### Aim of the task
Please print nothing but the lines from the one with "This screenshot has height=732, width=1301." to the last line of the records below, and omit pictures.

### Given information
============================================================

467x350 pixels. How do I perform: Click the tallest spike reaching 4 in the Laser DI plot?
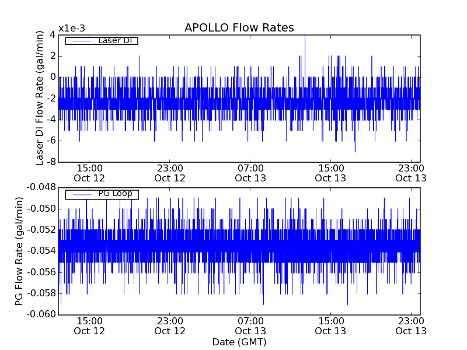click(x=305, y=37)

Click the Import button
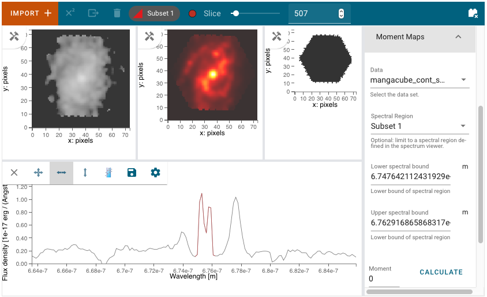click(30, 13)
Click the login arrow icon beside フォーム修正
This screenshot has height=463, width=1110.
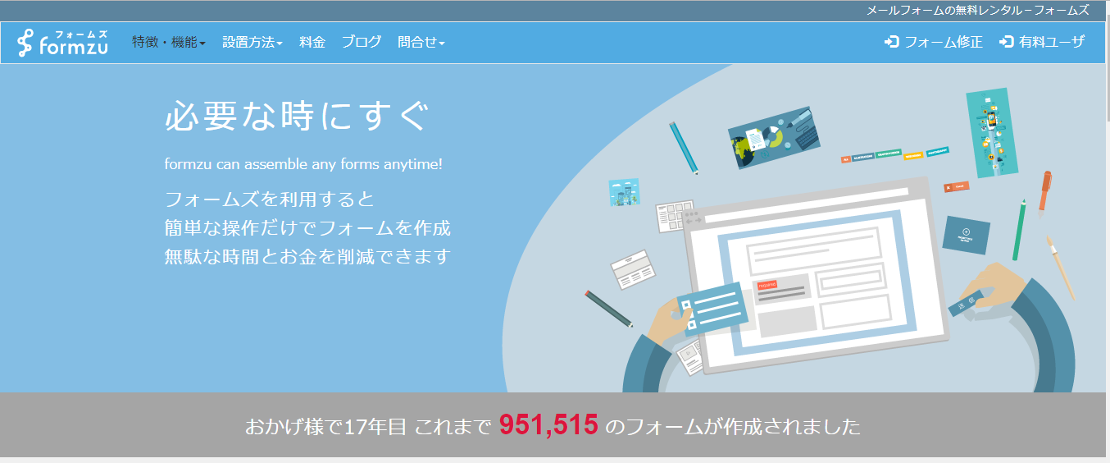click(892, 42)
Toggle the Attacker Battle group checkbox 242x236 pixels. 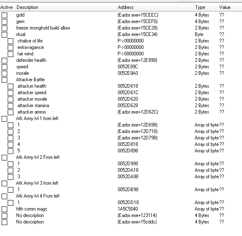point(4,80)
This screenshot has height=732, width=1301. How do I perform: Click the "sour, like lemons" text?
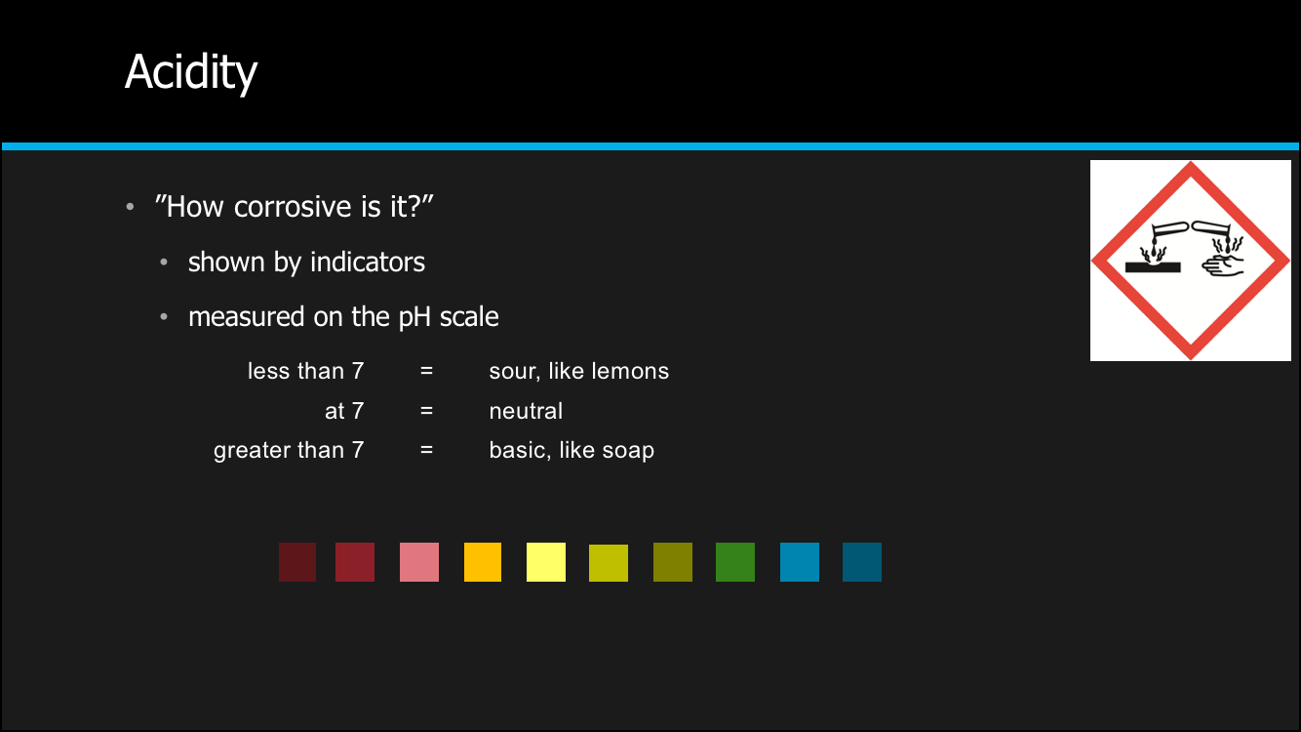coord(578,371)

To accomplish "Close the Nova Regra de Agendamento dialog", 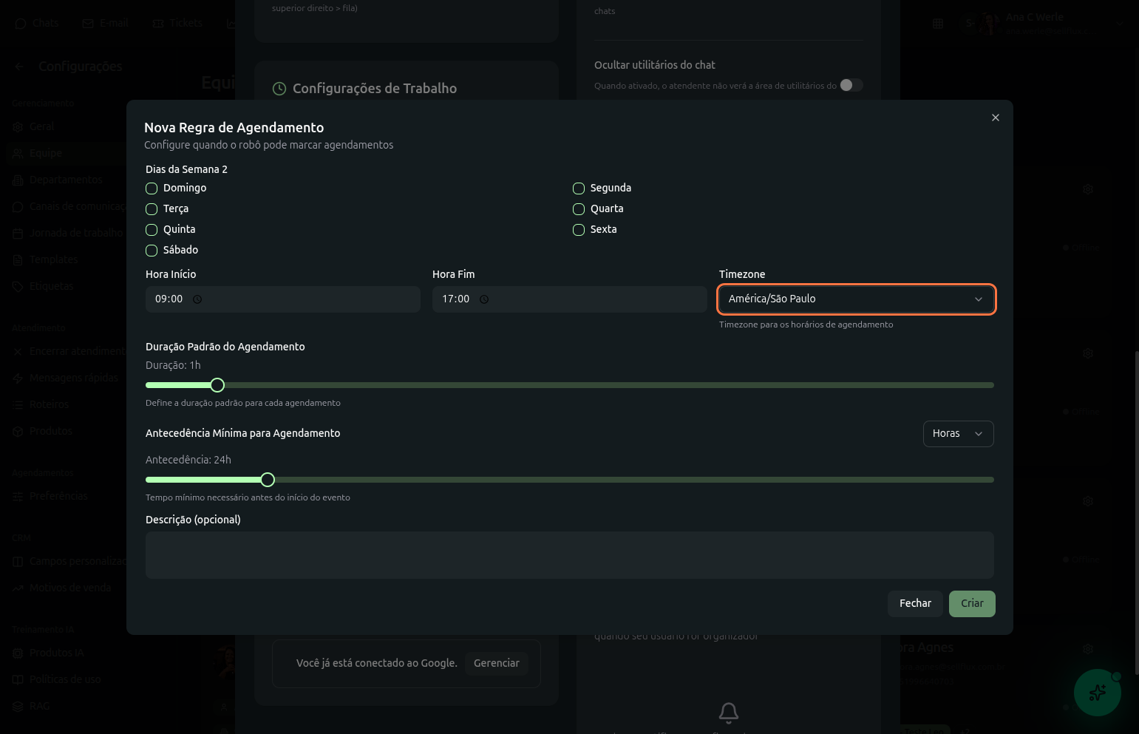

============================================================

### Task response
This screenshot has height=732, width=1301. How do I perform: Click the "sour, like lemons" text?
coord(578,371)

To accomplish "Close the Nova Regra de Agendamento dialog", 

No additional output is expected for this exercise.